If it sounds too good to be true ...
Michigan Gov. Rick Snyder is recommending that the state undertake a huge expansion of Medicaid, something originally mandated by Obamacare but made optional by the Supreme Court's ruling on the law last June.
Medicaid is a government welfare program that reimburses medical costs incurred by people below the poverty line, and is paid for by a combination of state and federal money.
If Michigan expands the program, the feds will pick up 100 percent of the cost for the first three years, and then gradually reduce this until the state is on the hook for 10 percent starting in 2020. The state would also be able to offload some spending now covered by Michigan taxpayers onto federal taxpayers.
If Michigan does not expand the program, families with incomes between 100 percent and 133 percent of the poverty level would be able to get regular insurance policies essentially at no cost to themselves through the Obamacare "exchange" the feds will set up here. Unlike Medicaid, this entire cost comes out of the federal budget.* Families below the poverty line would still be eligible for Medicaid, as they are currently.
Most policymakers are treating the decision as a simple arithmetic problem in which all the variables are known, and the answer comes from just adding them up. Here’s what that equation looks like:
State's share of the Medicaid expansion costs
x Number of new individuals enrolled
As long as "Y" is less than the amount the state can save by offloading some current health-related spending onto the feds, then state spending goes down,** freeing up dollars that Lansing politicians can spend somewhere else.
The flaw in this arithmetic approach is that the equation's variables are subject to great uncertainty, and if anything are likely to move in the wrong direction for state budget purposes.
For example, Gov. Snyder is relying on projections that 470,000 people eventually will be covered by the expansion. If the figure is much higher, then Michigan's budget takes a hit — potentially a very large hit.

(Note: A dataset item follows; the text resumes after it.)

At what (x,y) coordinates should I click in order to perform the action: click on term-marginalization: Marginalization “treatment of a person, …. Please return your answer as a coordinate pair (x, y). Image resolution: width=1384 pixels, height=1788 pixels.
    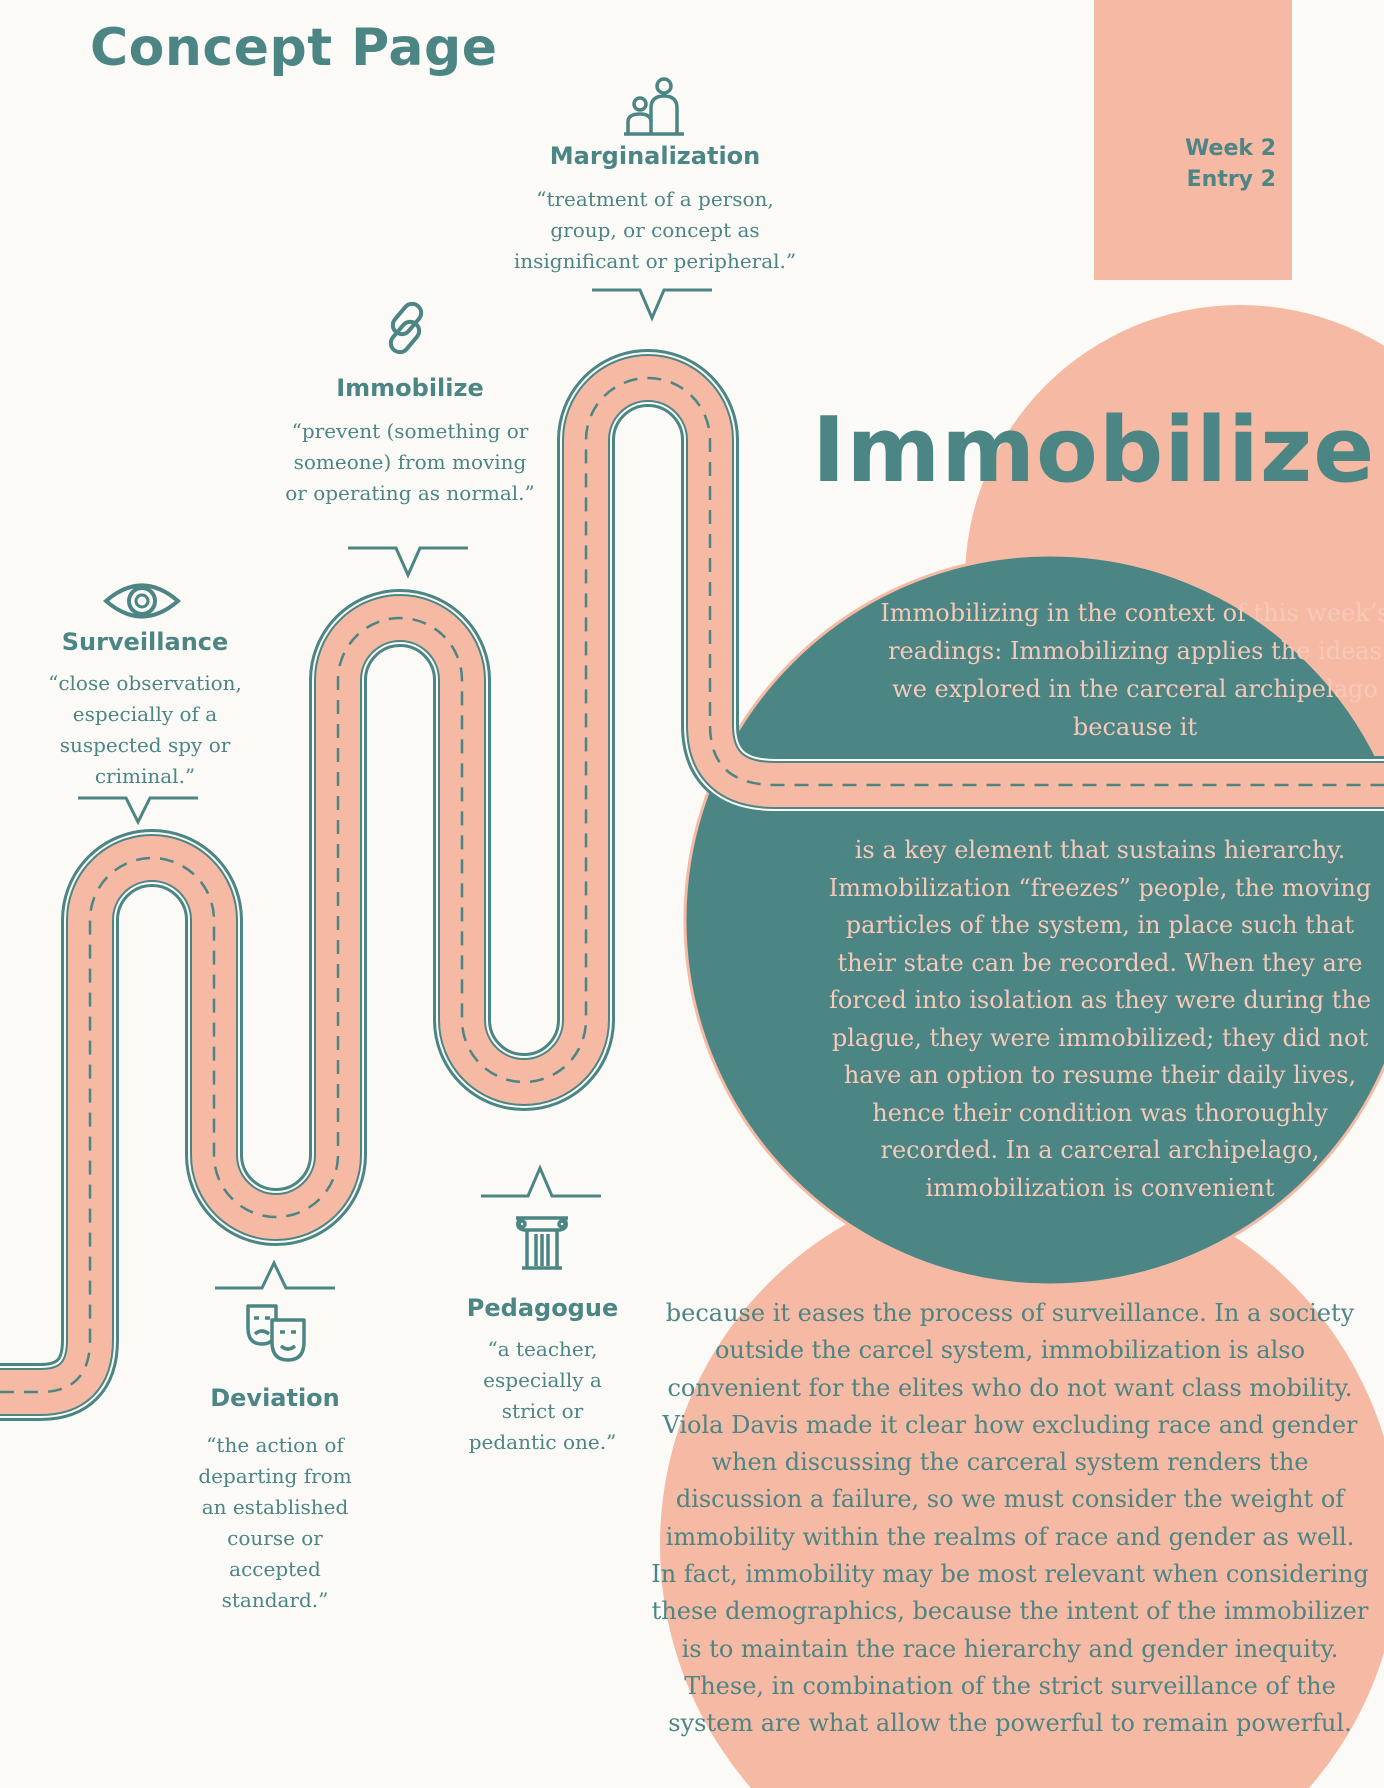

And there's good reason to suspect this is exactly what will happen. A 2011 study by Boston University scholars projects "high rates of crowdout for Medicaid expansions aimed at working adults (82%), suggesting that the Medicaid expansion provisions of PPACA will shift workers and their families from private to public insurance without reducing the number of uninsured very much."
The government bureaucrats responsible for that 470,000 new enrollees estimate almost certainly have not adequately factored this crowdout effect into their calculations. That's because they tend to rely on static analyses, which assume individuals and employers won't behave much differently after the implementation of a massive new social welfare program.
Legislators should carefully consider the validity of this assumption.
They should also be highly suspicious of federal promises to cover 90 percent of the expansion's cost after the first few years. This isn't mere speculation — President Obama has already signaled that increasing states' Medicaid share is in the administration's playbook. He did so by recommending a lower Medicaid "blended rate" in his last two annual budget recommendations.
The details are complicated, but the center-left Center for Budget and Policy Priorities summed it up by saying the change "would reduce federal Medicaid expenditures by reducing the federal share of Medicaid and CHIP costs, shifting costs to states…"
Yet these factors are almost completely absent from the discussions in Lansing and media reports. This may be because practically all the information being shared with Michigan policymakers and the public on the issue comes from two sources with strong incentives for wanting the expansion regardless of its impact on future state budgets.
The first are state and federal government bureaucrats, who naturally look favorably upon a massive expansion of the program they run. The other are hospitals and their lobbyists, who covet the huge increase in taxpayer dollars heading their way if the states choose the expansion.
Legislators should be extremely skeptical about the guesstimates both groups are representing as solid projections. They should also be cautious of the short-term spending bias of many of their (term-limited) colleagues on the appropriations committees, who may care more about the spending opportunities created by shifting some costs to the feds in the short term, and less about the longer-term consequences for state taxpayers after they have left office.
The long-gone lawmakers who authorized Michigan's original entry into the Medicaid program had no idea they were creating a monster that would consume state budgets for decades to come. It's unlikely many current legislators would be willing to bet their own money that history won't repeat itself this time around.
Expanding Medicaid is optional, and nothing in the federal health care law prevents Michigan from waiting a few years to decide. In contrast, no one disputes the political reality that once the expansion happens there's no going back.
*Lansing politicians don’t talk about the extra money we and our descendants must send to Washington to cover all this extra spending. In contrast, many of their constituents are deeply concerned about this. Those citizens will be interested to learn that the Congressional Budget Office estimates that the states which have elected not to expand Medicaid will reduce the deficit by $84 billion.
**If the state does not expand Medicaid, this creates a “donut hole” of childless adults with incomes below 100 percent of the poverty level: They aren’t eligible for “exchange” subsidies, and aren’t eligible for Medicaid unless the state goes along with the expansion. Shifting current state mental health spending on this population to the feds accounts for much of the “savings” that would accrue from the Medicaid expansion.